IBN’s novel technique brings researchers closer to viable organ implants
Researchers at the Institute of Bioengineering and Nanotechnology (IBN) have developed a simple method of organizing cells and their microenvironments in hydrogel fibers. Their unique technology provides a feasible template for assembling complex structures, such as liver and fat tissues, as described in their recent publication in Nature Communications.
According to IBN Executive Director Professor Jackie Y. Ying, “Our tissue engineering approach gives researchers great control and flexibility over the arrangement of individual cell types, making it possible to engineer prevascularized tissue constructs easily. This innovation brings us a step closer toward developing viable tissue or organ replacements.”
The IBN research team (left to right): Dr Karthikeyan Narayanan, Dr Hong Fang Lu, Dr Du Chan, Dr Meng Fatt Leong, Jerry K. C. Toh, Dr Andrew C. A. Wan, Dr Tze Chiun Lim and Prof Jackie Y. Ying.
IBN Team Leader and Principal Research Scientist, Dr Andrew Wan, elaborated, “Critical to the success of an implant is its ability to rapidly integrate with the patient’s circulatory system. This is essential for the survival of cells within the implant, as it would ensure timely access to oxygen and essential nutrients, as well as the removal of metabolic waste products. Integration would also facilitate signaling between the cells and blood vessels, which is important for tissue development.”
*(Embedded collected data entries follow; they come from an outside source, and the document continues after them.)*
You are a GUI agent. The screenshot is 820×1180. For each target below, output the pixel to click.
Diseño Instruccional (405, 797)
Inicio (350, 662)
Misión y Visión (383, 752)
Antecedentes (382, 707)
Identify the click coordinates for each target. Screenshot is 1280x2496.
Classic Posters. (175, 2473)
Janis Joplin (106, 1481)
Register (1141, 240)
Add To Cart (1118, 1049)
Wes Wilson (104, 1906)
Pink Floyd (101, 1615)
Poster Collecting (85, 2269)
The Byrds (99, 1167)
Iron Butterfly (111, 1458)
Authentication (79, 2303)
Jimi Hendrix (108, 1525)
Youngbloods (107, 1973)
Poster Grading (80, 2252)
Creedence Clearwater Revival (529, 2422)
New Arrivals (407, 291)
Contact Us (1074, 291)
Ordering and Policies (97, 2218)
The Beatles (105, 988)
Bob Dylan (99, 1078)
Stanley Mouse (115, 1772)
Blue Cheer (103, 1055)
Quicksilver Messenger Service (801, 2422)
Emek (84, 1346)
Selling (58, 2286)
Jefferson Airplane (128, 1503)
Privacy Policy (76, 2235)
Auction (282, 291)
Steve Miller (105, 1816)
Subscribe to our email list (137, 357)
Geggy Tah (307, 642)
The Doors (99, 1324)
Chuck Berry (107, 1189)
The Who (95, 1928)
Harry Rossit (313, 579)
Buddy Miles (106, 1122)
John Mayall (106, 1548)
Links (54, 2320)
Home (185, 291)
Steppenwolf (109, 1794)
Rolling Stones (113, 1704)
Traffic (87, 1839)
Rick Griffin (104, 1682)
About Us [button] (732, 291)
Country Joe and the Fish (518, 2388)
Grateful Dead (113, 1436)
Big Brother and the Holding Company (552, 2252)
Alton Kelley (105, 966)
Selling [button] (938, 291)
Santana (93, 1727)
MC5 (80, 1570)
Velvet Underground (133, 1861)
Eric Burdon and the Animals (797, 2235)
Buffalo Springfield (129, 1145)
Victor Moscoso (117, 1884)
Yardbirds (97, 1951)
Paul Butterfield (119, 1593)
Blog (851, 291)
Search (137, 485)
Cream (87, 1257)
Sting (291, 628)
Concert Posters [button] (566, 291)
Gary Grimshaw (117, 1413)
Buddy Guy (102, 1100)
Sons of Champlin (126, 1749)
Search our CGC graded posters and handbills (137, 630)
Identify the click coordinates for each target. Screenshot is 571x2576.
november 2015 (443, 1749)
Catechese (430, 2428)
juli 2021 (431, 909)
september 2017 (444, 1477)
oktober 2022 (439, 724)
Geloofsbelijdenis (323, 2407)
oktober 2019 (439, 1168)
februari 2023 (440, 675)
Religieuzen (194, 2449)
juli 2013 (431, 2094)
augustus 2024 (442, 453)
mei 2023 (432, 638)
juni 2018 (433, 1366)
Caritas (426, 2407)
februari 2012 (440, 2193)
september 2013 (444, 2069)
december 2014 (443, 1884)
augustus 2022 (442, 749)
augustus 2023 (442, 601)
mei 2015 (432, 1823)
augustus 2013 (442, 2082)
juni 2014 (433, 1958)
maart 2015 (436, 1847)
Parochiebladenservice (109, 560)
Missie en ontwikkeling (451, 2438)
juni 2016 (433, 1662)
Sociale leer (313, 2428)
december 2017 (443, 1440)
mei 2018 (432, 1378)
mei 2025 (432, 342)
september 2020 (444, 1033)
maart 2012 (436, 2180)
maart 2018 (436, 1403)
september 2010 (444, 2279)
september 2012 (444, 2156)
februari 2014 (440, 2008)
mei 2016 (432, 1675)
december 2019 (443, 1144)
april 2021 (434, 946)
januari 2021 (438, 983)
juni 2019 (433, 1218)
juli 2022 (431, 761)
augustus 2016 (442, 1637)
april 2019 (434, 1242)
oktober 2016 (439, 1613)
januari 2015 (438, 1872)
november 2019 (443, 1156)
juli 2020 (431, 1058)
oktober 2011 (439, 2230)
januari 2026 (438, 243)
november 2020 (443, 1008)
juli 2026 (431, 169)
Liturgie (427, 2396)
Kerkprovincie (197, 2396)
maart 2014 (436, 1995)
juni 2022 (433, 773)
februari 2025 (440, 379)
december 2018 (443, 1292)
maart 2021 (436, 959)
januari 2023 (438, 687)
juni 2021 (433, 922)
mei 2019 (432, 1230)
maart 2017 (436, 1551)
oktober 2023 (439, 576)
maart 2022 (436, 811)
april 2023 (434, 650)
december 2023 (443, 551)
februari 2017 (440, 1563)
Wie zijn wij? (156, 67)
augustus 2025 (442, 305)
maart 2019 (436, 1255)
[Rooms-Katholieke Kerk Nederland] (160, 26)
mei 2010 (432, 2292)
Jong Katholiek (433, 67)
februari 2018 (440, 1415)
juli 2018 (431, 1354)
Tissues designed with pre-formed vascular networks are known to promote rapid vascular integration with the host. Generally, prevascularization has been achieved by seeding or encapsulating endothelial cells, which line the interior surfaces of blood vessels, with other cell types. In many of these approaches, the eventual distribution of vessels within a thick structure is reliant on in vitro cellular infiltration and self-organization of the cell mixture. These are slow processes, often leading to a non-uniform network of vessels within the tissue. As vascular self-assembly requires a large concentration of endothelial cells, this method also severely restricts the number of other cells that may be co-cultured.